The lectures aim at providing students with fundamental concepts of infinitesimal and integral calculus for functions of one variable, of numerical sequences and series, of Linear Algebra (paying particular attention to the theory of linear systems and to the problem of diagonalize matrices) and of the theory or ordinary differential equations which can be solved in a elementary way.

## Full programme

1. Real numbers.

Maximum, minimum, least upper and greatest lower bound; integer part and modulus of real numbers; powers, roots, nth roots of non-negative numbers; rational and irrational numbers; intervals, distance. Complex numbers. The principle of induction.
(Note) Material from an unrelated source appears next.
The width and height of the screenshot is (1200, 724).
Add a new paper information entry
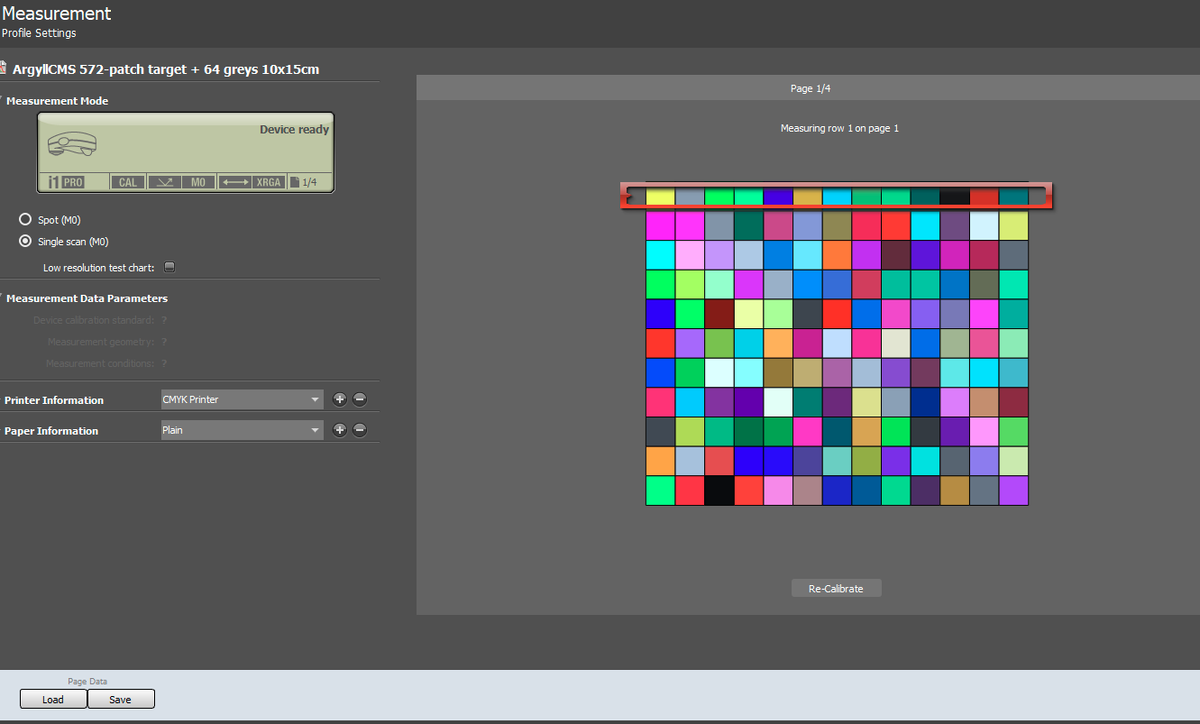tap(340, 430)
2. An overview of linear algebra.

Vector spaces, linearly independent vecors, basis; matrix, determinant; linear operators; systems of linear equations. Lines and planes in the space.

3. Functions.

One to one, surjective and bijective functions; inverse functions; graphs; monotone functions; exponential and logarithmic functions; trigonometric functions.

4. Sequences and series.

Limits of sequences. Series with positive terms; criteria for their convergence.

5. Limits.

Limits of functions with real values, uniqueness of the limit, limits of the restrictions; limit of the sum, product, quotient of two functions; permanence of the sign, comparison theorems; right and left limit; limits of monotone functions.

6. Continuous functions.

Continuity of real functions of a real variable, restrictions of continuous functions, composition of continuous functions; sum, product, quotient of continuous functions; examples of continuous functions; discontinuity, examples of discontinuous functions; zeroes of continuous functions defined in an interval; continuity and monotonicity; continuity of inverse functions; Weierstrass theorem.

7. Differential calculus.

Incremental ratio, derivatives, right and left derivatives; geometrical significance of the derivative; derivation rules: derivatives of the sum, product, quotient of two functions; derivatives of composite functions and inverse functions; derivatives of elementary functions; delative maxima and minima; stationary points; connection between the monotonicity and the sign of the derivative; Rolle's theorem and Lagrange's theorem and their geometrical interpretation, Cauchy's theorem and de l'Hopital's theorem; convex functions, derivatives of convex functions, connection between the convexity and the sign of the second order derivative; study of local maxima and minima via the study of the derivatives.

8. Integrals.

Partitions of an interval; upper and lower integral, Integrability of continuous functions; geometrical interpretation of the integral; properties of integrals; mean of an integrable function; integrals on oriented intervals; fundamental theorem of integral calculus; primitives, indefinite integrals; integration by parts and by substitution; integrals of rational functions.

9. Ordinary differential equations.

Separable differential equations; first-order linear differential equations with variable coefficients; linear differential equations of order n with constant coefficients.

## Bibliography

M. Bramanti, C.D. Pagani, S. Salsa, Matematica: calcolo infinitesimale e algebra lineare. Seconda edizione. Zanichelli, 2004

## Teaching methods

The course schedules 6 hours of frontal lectures and classroom exercises per week plus two additional hours where other exercises are discussed and solve.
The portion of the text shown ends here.